Bienvenida al dragón en Singapur
 

Sabíamos que íbamos a recibir el año nuevo lunar en Singapur pero  ¡no nos imaginábamos el fiestón que se monta! Singapur ha sido ir de sorpresa en sorpresa. Se da la bienvenida al año con todo tipo de celebraciones, comidas especiales y fuegos artificiales.

El día 22 de diciembre fuimos al supermercado y casi nos da un telele: lo de la Navidad en España se queda pequeño. Nada más entrar había una esfera  de cristal enorme llena de papelitos con premios volando y una persona dentro intentando cogerlos, mientras otra con un micrófono lo animaba,  parecía aquello un tómbola. Mientras, nosotros intentábamos aclararnos entre los miles de botes de no se sabe qué, que había en las estanterías. Tardamos bastante hacer la compra pero al final encontramos todo lo que queríamos. El centro comercial era gigantesco, tanto que buscando el supermercado,  no parábamos de subir y bajar y no sabíamos por dónde se iba, parecía aquello el laberinto de los espejos. Memos mal que las tiendas nos sirvieron de referencia.

Por la noche, la entrada del año del dragón fue espectacular  en el Marina Bay con todo el montaje de iluminación, faroles ,  animación  de calle  y al fondo los rascacielos super modernos. Todos estábamos preparados para ver los fuegos artificiales cuando de repente se puso a llover de manera torrencial y hubo que buscar refugio debajo de las gradas. Aún así, vimos los fuegos, aunque pasados por agua.

Sorpresa fue también ver la intachable organización de esta isla, ciudad-estado, de cuya limpieza y elegancia  ya habíamos oído hablar. Todo está recién pintado, la gente arreglada, las estaciones de metro  parecen el hall de una sala de congresos,  en ellas no hay tiendas y la gente  no puede comer  ni beber mientras viaja, lo cual es ideal, porque no se producen basuras. Normas simples y de sentido común  hacen la vida más agradable a todos, como dejar salir antes de entrar. En Singapur de convivencia saben bastante puesto que la pueblan malayos, chinos e hindúes, además del torrente de turistas  asiáticos, australianos y europeos. Llama mucho la atención ver una celebración en el templo hindú Sri Mariamman Temple , con todo su colorido, en pleno barrio chino.

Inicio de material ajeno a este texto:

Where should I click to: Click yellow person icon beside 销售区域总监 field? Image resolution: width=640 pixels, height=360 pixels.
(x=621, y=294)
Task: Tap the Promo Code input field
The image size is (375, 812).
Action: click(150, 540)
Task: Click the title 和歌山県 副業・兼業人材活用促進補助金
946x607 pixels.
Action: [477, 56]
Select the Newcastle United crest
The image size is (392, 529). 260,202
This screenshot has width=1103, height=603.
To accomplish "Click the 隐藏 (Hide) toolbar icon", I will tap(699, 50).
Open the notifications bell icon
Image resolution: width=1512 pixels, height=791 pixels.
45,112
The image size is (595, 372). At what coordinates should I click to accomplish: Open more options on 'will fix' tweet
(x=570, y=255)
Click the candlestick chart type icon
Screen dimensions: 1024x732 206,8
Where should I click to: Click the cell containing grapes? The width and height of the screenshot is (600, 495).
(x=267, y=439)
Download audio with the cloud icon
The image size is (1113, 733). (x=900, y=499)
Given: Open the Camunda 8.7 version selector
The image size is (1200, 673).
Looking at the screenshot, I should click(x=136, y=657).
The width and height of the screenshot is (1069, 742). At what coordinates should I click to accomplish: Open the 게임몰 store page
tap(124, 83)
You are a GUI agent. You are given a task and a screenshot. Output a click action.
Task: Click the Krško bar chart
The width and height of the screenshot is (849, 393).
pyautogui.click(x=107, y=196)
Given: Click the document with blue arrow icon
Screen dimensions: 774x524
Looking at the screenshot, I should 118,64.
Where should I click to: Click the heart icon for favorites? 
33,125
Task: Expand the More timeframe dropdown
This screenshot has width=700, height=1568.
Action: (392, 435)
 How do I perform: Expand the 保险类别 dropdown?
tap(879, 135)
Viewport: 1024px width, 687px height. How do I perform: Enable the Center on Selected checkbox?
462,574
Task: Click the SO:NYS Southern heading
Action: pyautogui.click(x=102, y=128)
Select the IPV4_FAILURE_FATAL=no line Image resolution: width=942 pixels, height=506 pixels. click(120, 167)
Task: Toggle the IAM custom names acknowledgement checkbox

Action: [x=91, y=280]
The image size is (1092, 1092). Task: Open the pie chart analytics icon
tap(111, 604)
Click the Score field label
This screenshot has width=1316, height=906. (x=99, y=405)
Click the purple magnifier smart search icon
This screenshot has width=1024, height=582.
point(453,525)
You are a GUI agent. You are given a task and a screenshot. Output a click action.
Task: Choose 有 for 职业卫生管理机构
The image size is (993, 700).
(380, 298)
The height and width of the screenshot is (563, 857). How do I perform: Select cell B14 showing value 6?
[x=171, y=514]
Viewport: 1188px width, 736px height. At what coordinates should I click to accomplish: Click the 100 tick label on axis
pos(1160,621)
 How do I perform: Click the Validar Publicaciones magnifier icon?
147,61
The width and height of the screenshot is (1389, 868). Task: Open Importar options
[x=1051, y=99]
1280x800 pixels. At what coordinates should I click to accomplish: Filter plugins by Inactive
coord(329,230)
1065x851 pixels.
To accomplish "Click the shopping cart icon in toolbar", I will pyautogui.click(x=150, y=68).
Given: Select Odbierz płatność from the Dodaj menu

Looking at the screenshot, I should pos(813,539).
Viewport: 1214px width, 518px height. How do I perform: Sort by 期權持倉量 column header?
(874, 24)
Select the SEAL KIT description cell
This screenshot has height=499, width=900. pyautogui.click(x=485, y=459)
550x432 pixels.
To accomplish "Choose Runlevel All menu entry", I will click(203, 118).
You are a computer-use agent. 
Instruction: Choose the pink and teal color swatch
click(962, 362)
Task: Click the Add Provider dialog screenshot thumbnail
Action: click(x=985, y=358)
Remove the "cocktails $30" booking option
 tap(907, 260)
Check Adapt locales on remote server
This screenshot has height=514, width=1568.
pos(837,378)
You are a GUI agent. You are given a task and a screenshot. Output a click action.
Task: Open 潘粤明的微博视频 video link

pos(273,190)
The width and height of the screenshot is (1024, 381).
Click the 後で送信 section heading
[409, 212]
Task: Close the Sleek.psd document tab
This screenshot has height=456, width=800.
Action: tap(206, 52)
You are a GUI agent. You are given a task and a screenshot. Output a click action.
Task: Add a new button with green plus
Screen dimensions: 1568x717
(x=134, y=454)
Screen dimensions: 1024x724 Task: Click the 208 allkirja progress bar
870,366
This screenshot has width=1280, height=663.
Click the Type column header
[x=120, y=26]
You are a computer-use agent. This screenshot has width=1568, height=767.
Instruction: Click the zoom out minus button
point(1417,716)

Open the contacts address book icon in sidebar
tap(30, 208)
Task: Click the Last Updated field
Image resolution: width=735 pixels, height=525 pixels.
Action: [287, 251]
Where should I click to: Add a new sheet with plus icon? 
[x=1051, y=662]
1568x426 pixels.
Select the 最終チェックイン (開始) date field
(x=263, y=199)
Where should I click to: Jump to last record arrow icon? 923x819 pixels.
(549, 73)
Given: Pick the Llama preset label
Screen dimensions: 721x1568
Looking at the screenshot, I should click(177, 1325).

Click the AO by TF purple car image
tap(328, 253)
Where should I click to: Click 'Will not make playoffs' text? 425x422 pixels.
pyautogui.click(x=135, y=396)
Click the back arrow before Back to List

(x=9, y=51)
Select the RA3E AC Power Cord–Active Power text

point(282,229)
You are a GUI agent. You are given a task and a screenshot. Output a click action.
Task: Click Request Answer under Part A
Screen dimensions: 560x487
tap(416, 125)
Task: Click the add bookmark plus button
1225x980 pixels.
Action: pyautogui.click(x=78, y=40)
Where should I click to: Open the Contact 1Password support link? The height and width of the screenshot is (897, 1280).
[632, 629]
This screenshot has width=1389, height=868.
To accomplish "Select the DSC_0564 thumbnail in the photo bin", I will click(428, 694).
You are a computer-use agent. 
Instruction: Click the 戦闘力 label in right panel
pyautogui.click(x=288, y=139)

O pasear por Orchard Road, entre tiendas y centros comerciales y de repente ver gente haciendo ofrendas a un Buda de jade. Es como si metes  a Asia en un frasco y a la esencia la llamas Singapur.

Sorpresa fue también haber recibido hace un año la invitación para hacer un intercambio de casa no simultáneo. Para nosotros ha sido la puerta de Asia, un lugar donde  creíamos difícil poder encontrar socios interesados. ¡Menudo error ¡ Tuvimos casa en Kuala Lumpur, Shanghai y Beijing. Singapur nos sirvió de base para organizar nuestra vuelta al mundo, tras Australia y Bali.